RECORDS SUPPLIED
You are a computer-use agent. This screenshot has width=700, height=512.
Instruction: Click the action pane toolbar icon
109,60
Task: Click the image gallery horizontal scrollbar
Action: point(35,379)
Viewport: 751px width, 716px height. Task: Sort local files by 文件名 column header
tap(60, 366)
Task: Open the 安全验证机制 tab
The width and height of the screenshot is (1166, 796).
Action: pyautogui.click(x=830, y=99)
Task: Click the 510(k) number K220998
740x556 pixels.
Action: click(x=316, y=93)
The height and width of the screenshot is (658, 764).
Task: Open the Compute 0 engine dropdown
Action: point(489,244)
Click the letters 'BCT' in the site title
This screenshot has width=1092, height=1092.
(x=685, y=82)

* * *

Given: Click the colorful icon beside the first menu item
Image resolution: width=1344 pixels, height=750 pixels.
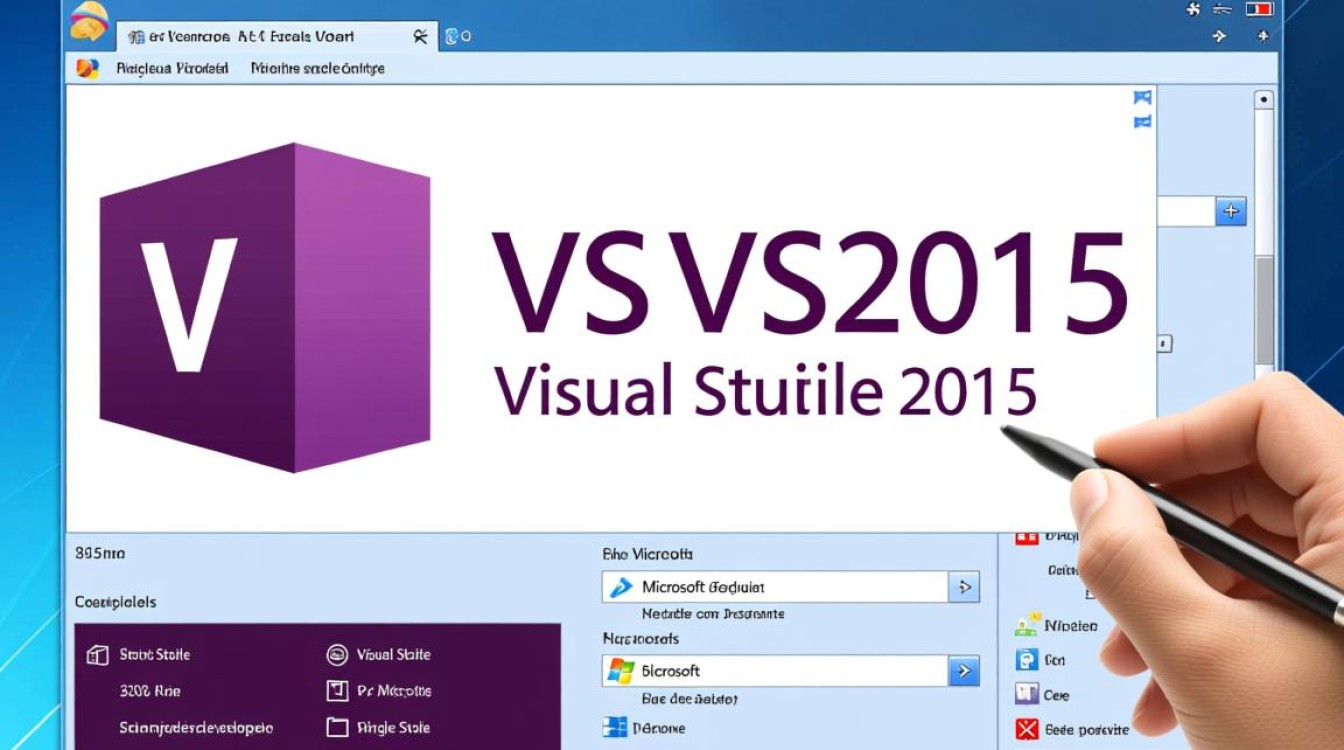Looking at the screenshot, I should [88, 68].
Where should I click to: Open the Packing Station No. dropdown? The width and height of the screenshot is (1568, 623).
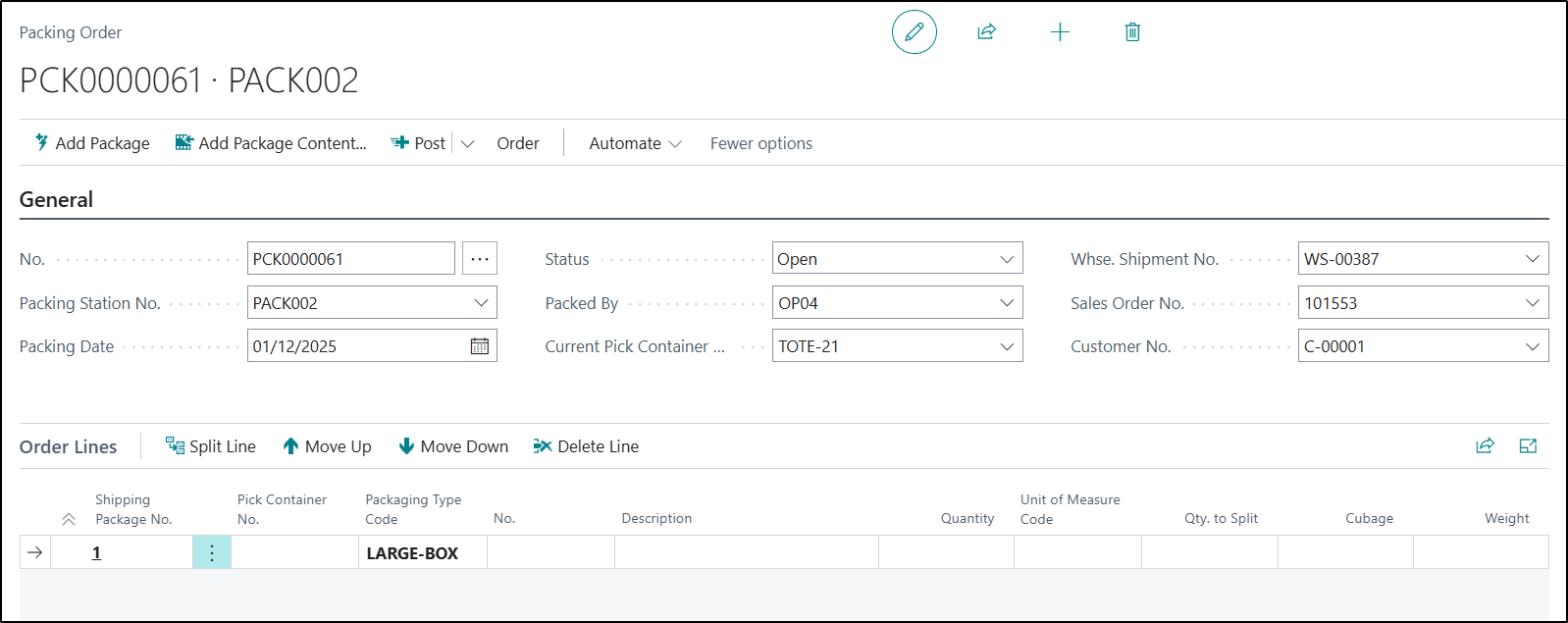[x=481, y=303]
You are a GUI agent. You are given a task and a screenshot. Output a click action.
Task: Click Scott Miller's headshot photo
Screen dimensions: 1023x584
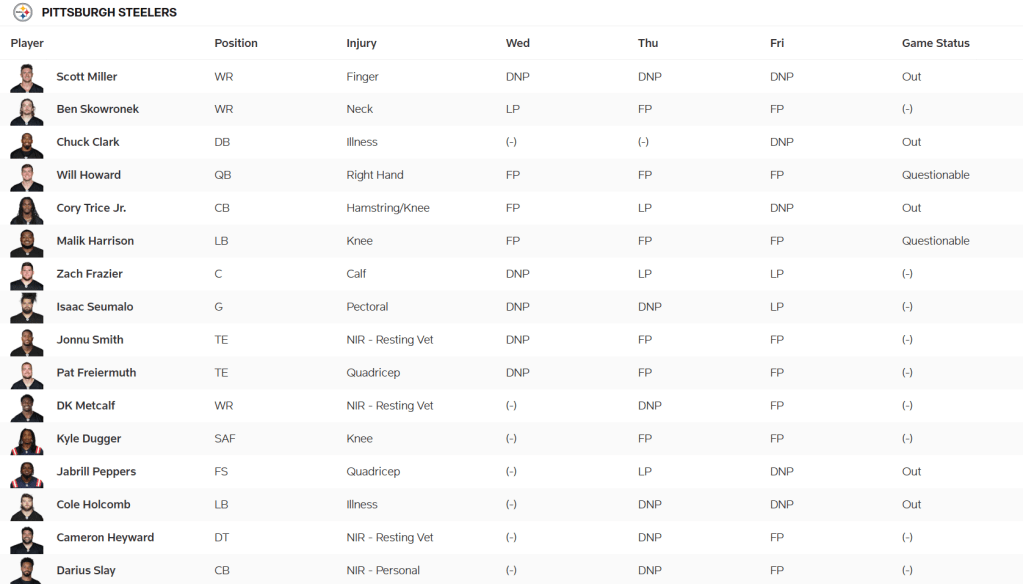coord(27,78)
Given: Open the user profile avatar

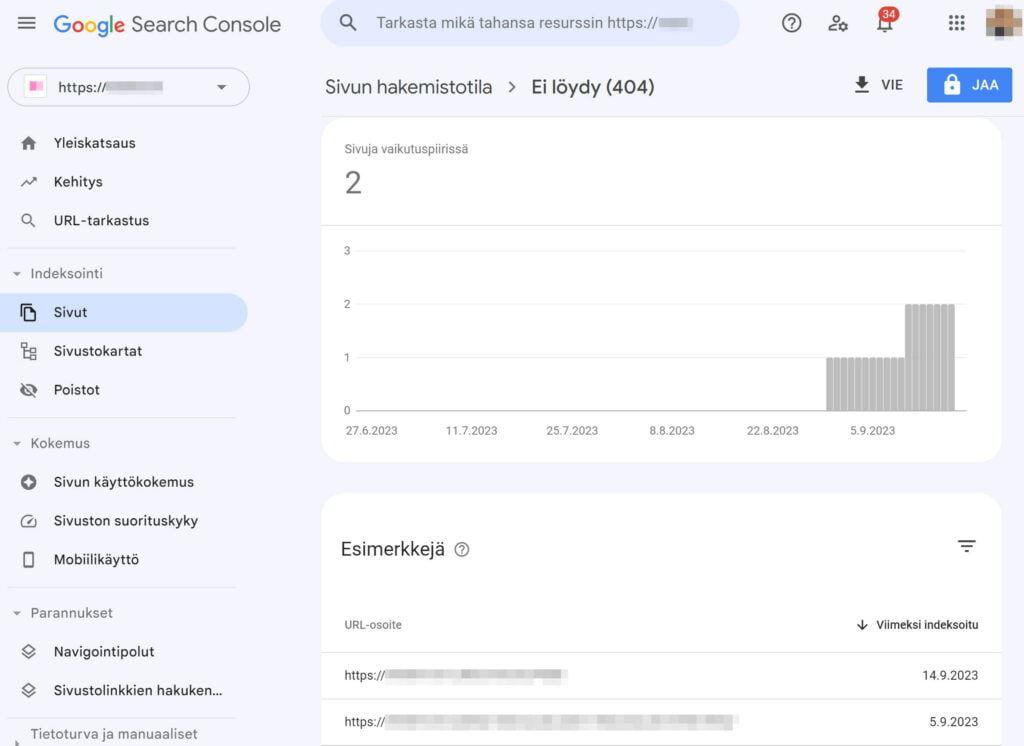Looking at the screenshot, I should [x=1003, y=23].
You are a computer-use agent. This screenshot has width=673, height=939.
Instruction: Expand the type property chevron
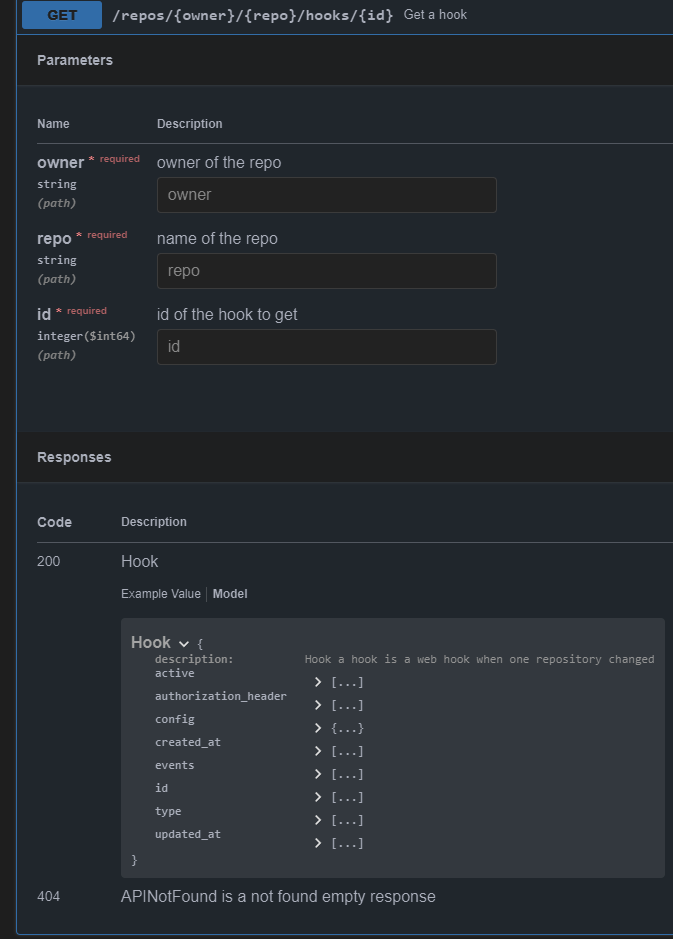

==

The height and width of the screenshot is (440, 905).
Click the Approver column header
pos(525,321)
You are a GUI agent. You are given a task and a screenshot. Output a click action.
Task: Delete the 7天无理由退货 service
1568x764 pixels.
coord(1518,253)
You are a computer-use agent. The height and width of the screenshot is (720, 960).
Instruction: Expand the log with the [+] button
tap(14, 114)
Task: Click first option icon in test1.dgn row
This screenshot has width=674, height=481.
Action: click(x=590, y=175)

WHAT THE EXERCISE ASKS
Print the line above containing "Screen dimensions: 1023x584", the line containing "Instruction: Expand the type property chevron", and everything between them, exactly as written. Pictures stay out.

WORKED SOLUTION
Screen dimensions: 1023x584
coord(27,78)
Given: Open the user profile avatar

Looking at the screenshot, I should [x=1003, y=23].
You are a computer-use agent. This screenshot has width=673, height=939.
Instruction: Expand the type property chevron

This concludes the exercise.